- TASK REQUIREMENTS: Below are some records; write them all out again exactly.

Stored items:
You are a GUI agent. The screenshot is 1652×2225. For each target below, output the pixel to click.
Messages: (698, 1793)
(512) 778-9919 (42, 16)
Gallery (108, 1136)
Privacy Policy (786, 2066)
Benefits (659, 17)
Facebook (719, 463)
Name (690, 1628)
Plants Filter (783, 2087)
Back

- EXPECTED ANSWER:
You are a GUI agent. The screenshot is 1652×2225. For each target below, output the pixel to click.
Messages: (698, 1793)
(512) 778-9919 (42, 16)
Gallery (108, 1136)
Privacy Policy (786, 2066)
Benefits (659, 17)
Facebook (719, 463)
Name (690, 1628)
Plants Filter (783, 2087)
Back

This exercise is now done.